▶ WORK REQUEST 1
In the article on the Appin and Lismore home care scheme, rewrite the stretch from "Lismore Community Council" through "the overhead costs.", replacing "grant" with "funding".
▶ WORK REQUEST 2
Answer these questions from the article on the Appin and Lismore home care scheme:
(a) Who is the chairman of Appin Community Trust?
(b) Beyond what date did the Health and Social Care Partnership decide not to fund the co-ordinator's post?
(c) How many of the carers trained by the scheme were on Lismore?
▶ WORK REQUEST 3
Continue the article on the Appin and Lismore home care scheme from its final sentence.

The Oban Times

Care scheme ends

- SANDY NEIL sneil@obantimes.co.uk

THE local health authority is being partly blamed for Argyll’s ‘successful’ pioneer home care scheme coming to an end.

THE local health authority is being partly blamed for Argyll’s ‘successful’ pioneer home care scheme coming to an end.

Appin and Lismore Community Care Scheme was ‘potentiall­y a very good solution’ to the problems of home care in Argyll’s remote area, Dr Iain McNicol, the chairman of Appin Community Trust, said, ‘and it was developing nicely, but it was not given time to develop’.

Lismore Community Council explained in its September draft minutes: ‘The original plan was for the grant from Argyll and Bute Council to last one year, after which Appin and Lismore Homecare (A&LH) would be able to fund itself. It appears the group is not able to do this. It seems not enough people took up the offer of having their care provided by A&LH to cover the overhead costs.

‘Without more funding the co-ordinator’s contract will lapse and, it is believed, A&LH will cease to be able to provide the service. Members of A&LH felt strongly continued funding to extend the co-ordinator’s contract was desirable. Nobody present had figures showing how close A&LH is to meeting its objective of covering its costs.’

The Health and Social Care Partnershi­p (HSCP) decided not to fund the co-ordinator Elizabeth Bruce’s post beyond October 15 due to the scheme being ‘unable to attract sufficient residents’ and ‘issues in recruiting and retaining staff’.

HSCP disclosed three residents in Lismore and two in Appin had subscribed to the scheme, but it refused to say how many residents were sufficient to retain the co-ordinator’s post, or how close the scheme came to that cut-off point.

An HSCP spokesman said: ‘Local residents have the legal right to choose their own care provider. The project, working with Highland Homecare, is continuing without the role of the co-ordinator. We have commission­ed care from one of our independen­t partner providers to ensure all care is delivered until an agreeable solution is found.’

A disappoint­ed and frustrated Dr McNicol said: ‘If the people who got the private care moved over [to the community scheme], it would have had the right numbers. It is coming to an end and we are metamorpho­sing into something different. By most parameters the scheme was successful.’

As tasked, the scheme trained 12 carers – four on Lismore and eight in Appin – and then devised an efficient system to organise them.

▶ DATA SUPPLIED
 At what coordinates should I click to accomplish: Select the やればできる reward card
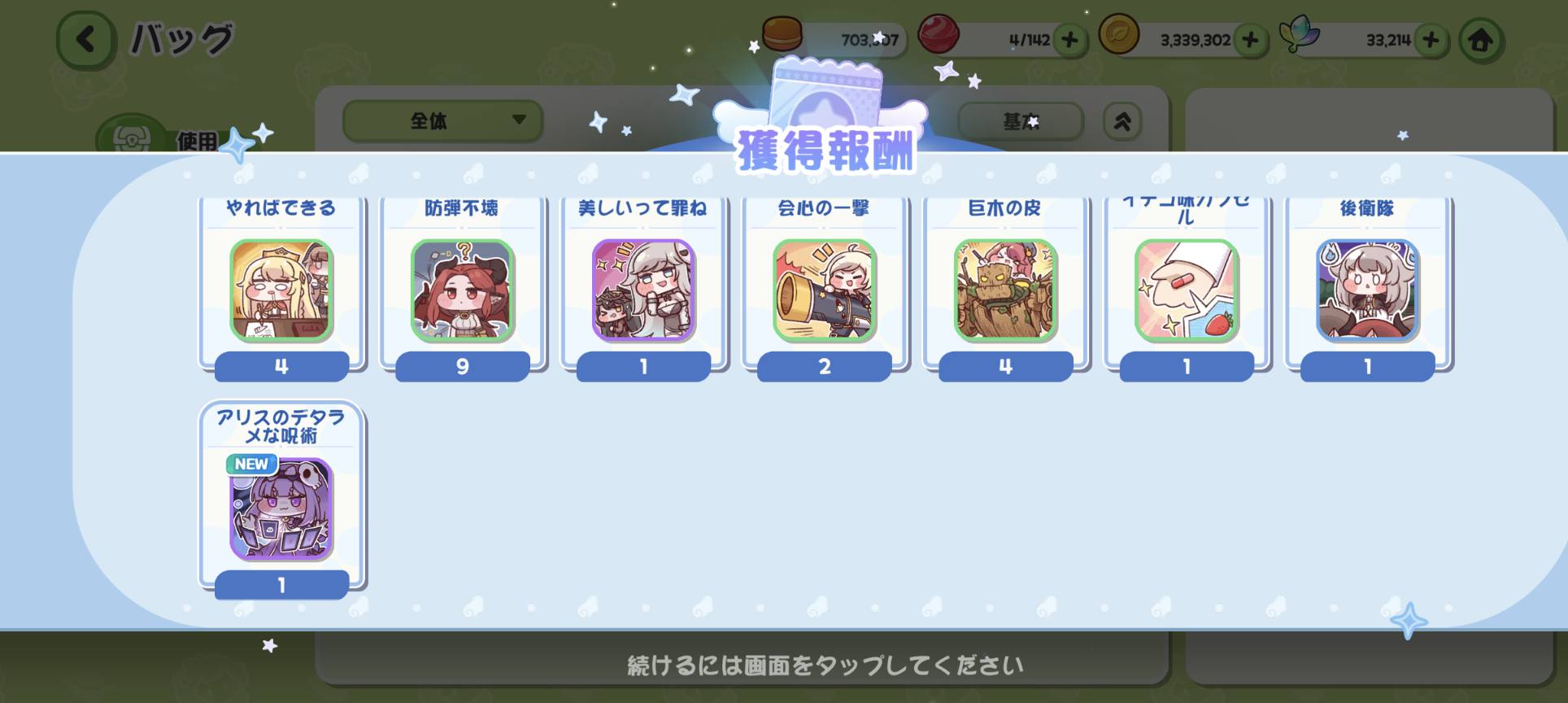(x=282, y=287)

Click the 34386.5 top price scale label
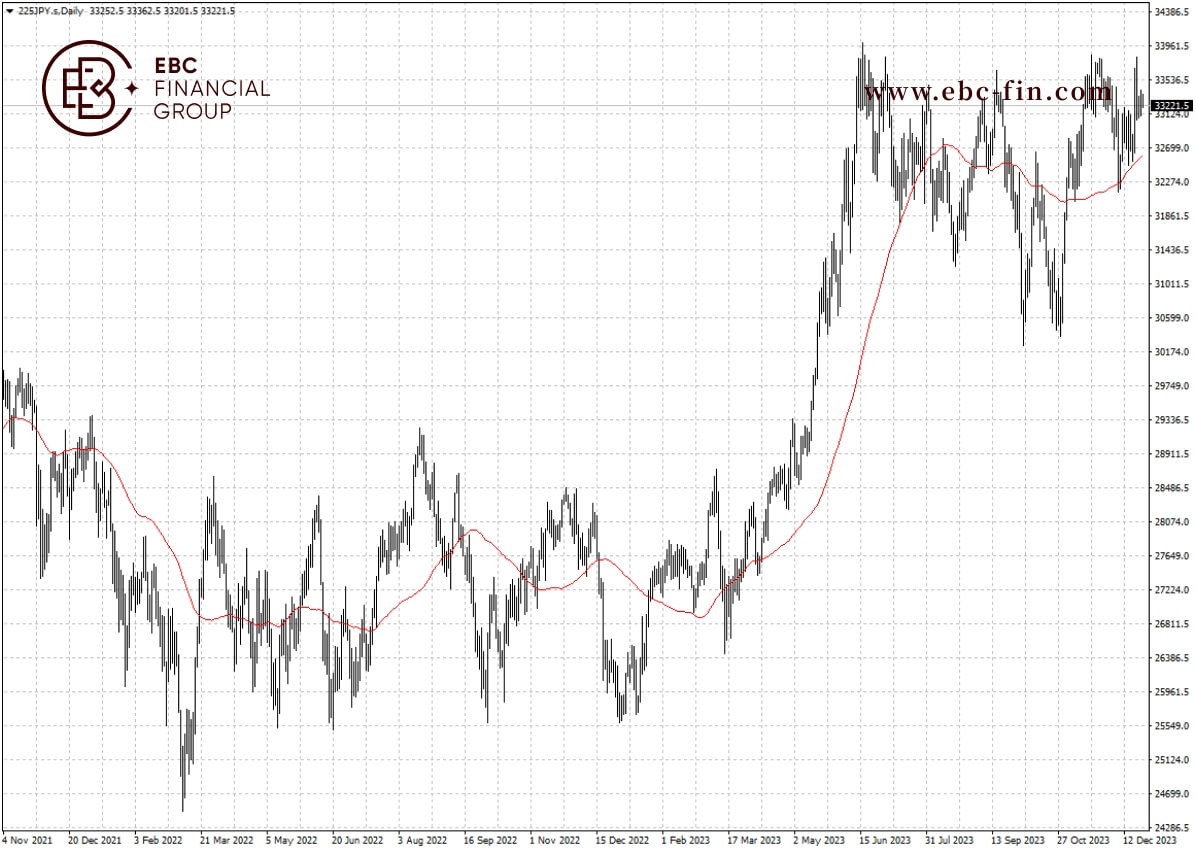(x=1172, y=12)
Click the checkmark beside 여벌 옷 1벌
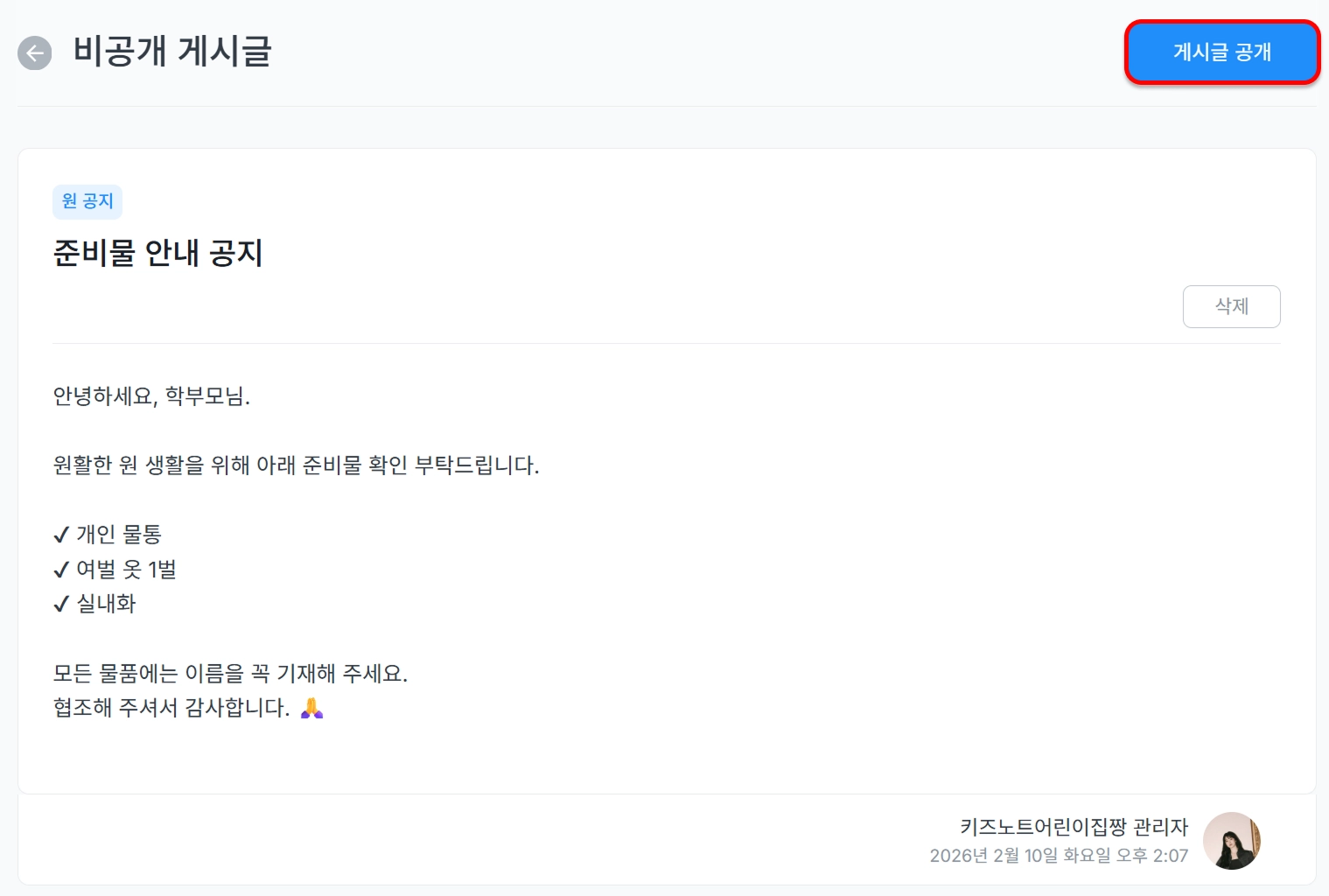Screen dimensions: 1329x896 coord(61,570)
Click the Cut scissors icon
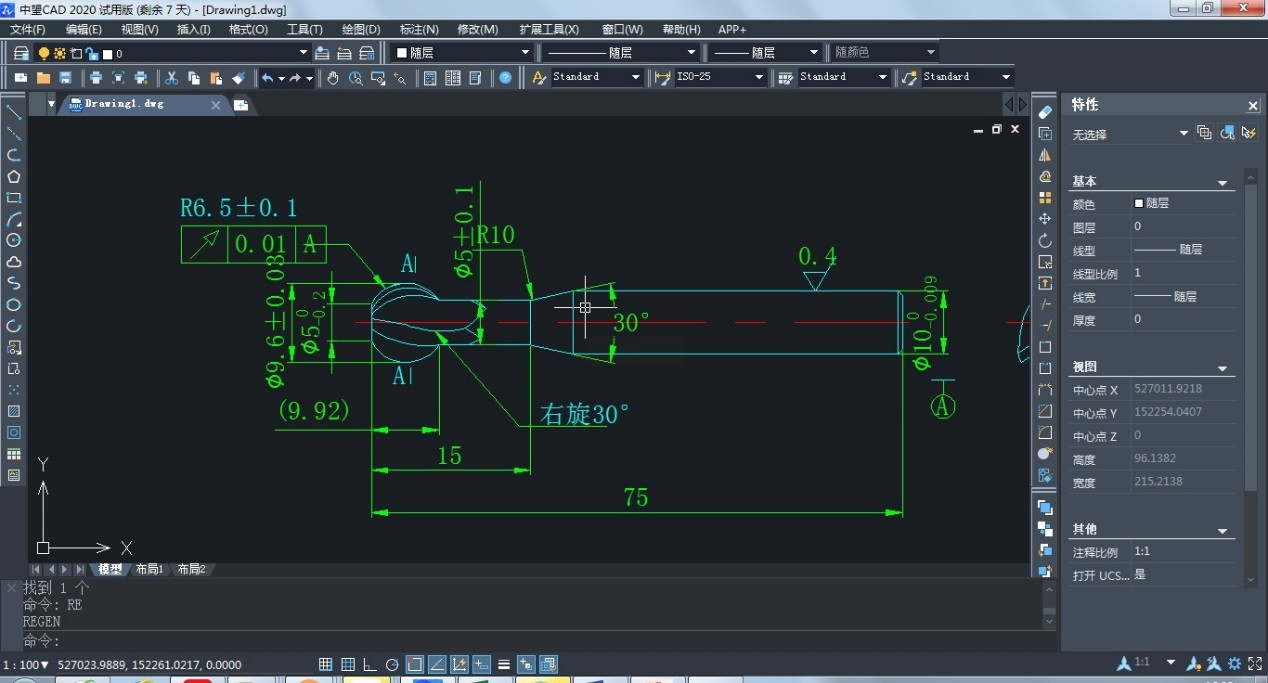This screenshot has height=683, width=1268. pos(171,78)
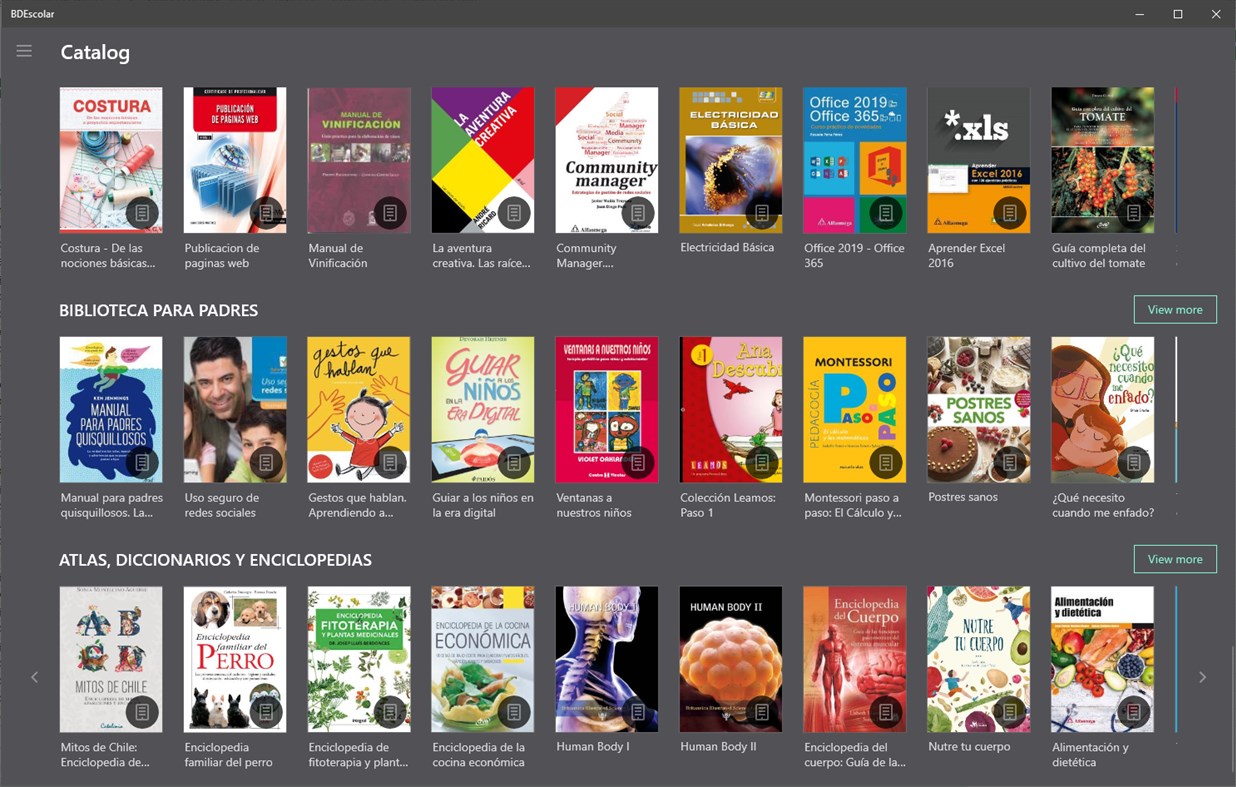Click View more for ATLAS, DICCIONARIOS Y ENCICLOPEDIAS
Image resolution: width=1236 pixels, height=787 pixels.
coord(1175,559)
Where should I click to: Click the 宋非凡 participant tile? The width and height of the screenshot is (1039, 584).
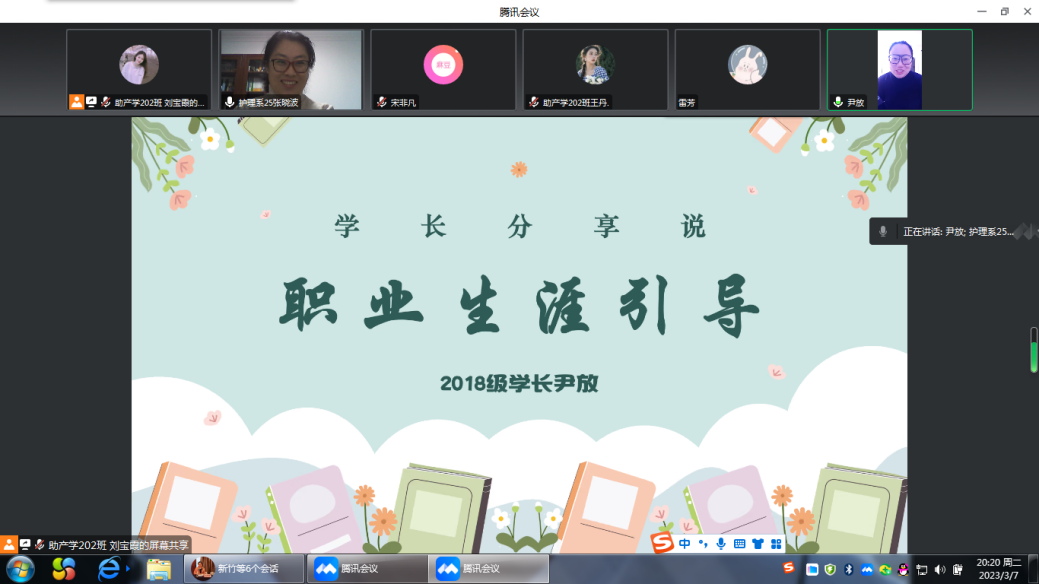[x=443, y=69]
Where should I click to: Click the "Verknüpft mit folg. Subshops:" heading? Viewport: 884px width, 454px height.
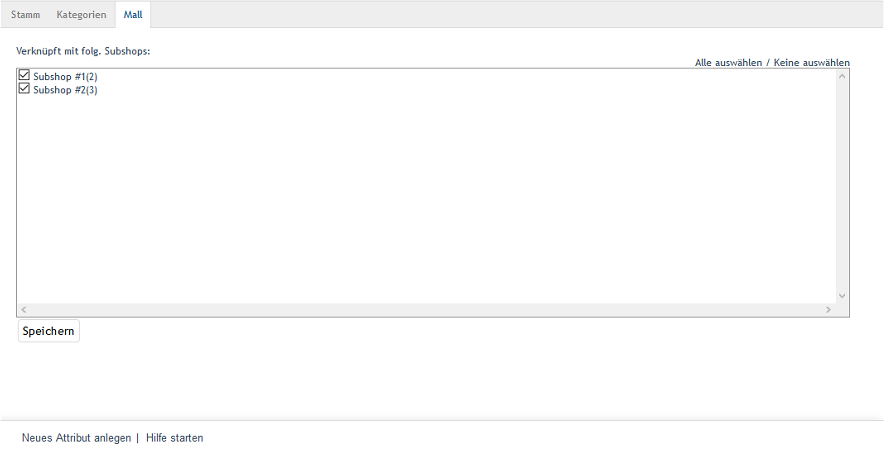(83, 50)
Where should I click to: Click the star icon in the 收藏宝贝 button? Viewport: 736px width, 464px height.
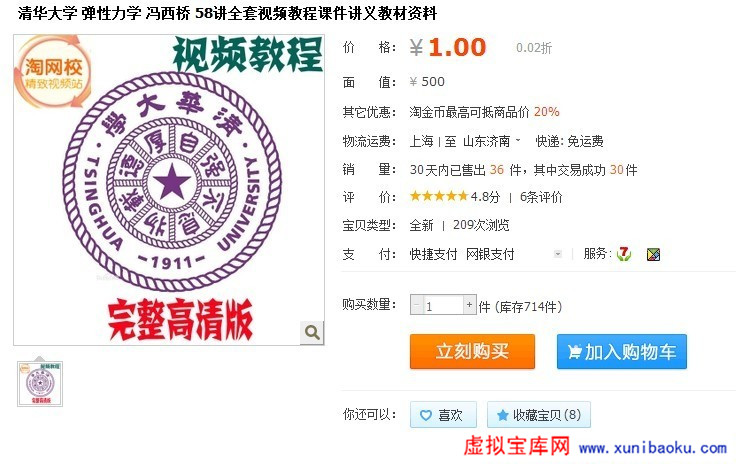click(x=502, y=415)
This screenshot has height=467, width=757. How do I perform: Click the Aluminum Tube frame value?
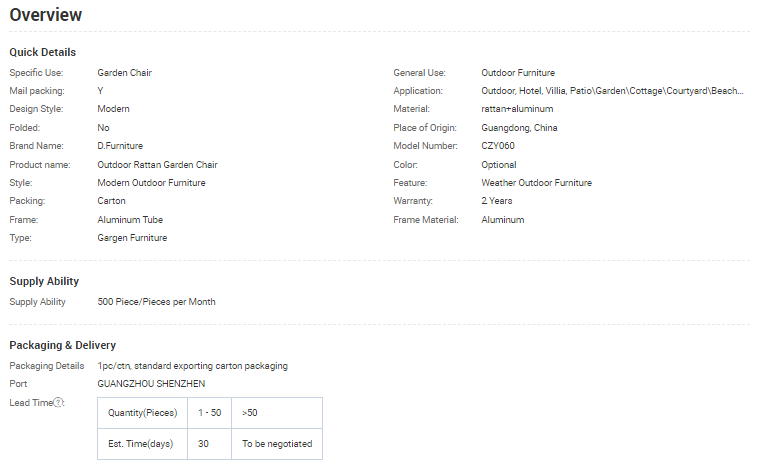[130, 220]
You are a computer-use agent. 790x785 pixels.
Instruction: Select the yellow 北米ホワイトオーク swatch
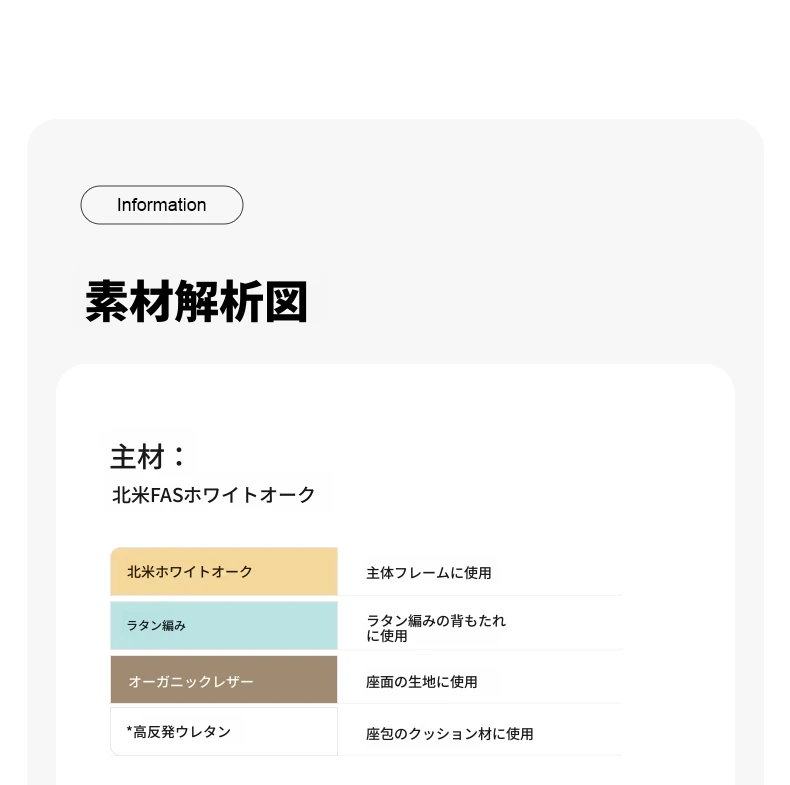(224, 571)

▶ TASK RESULT 1
Lismore Community Council explained in its September draft minutes: ‘The original plan was for the funding from Argyll and Bute Council to last one year, after which Appin and Lismore Homecare (A&LH) would be able to fund itself. It appears the group is not able to do this. It seems not enough people took up the offer of having their care provided by A&LH to cover the overhead costs.

▶ TASK RESULT 2
(a) Dr Iain McNicol.
(b) October 15.
(c) Four.

▶ TASK RESULT 3
Dr McNicol explained that it would have been simple for the ‘very experience­d’ co-ordinator Elizabeth Bruce to do the assessment­s, but instead the HSCP insisted they conduct their own ‘cumbersome’ assessment­s, which ‘created time delays of three to four months per patient’.

With no work imminent during that period, four trained carers, who were looking for full-time work, left for other jobs.

Dr McNicol added: ‘We did not get the chance to build up the numbers as quickly as we would have hoped. It became chicken and egg.’

The HSCP the ‘suddenly produced a request for 56 hours for one client a week, and we could not do that. [Ms Bruce] said she could not responsibl­y take that on with that short notice,’ said Dr McNicol. ‘The carers have formed a community interest company and they have applied for registrati­on with the Care Commission. That will take six months. Then Argyll and Bute will assess if it is fit for them to fund it. That will take another two months.’

This means people will find getting care difficult for the next eight months, he said, unless they can afford it.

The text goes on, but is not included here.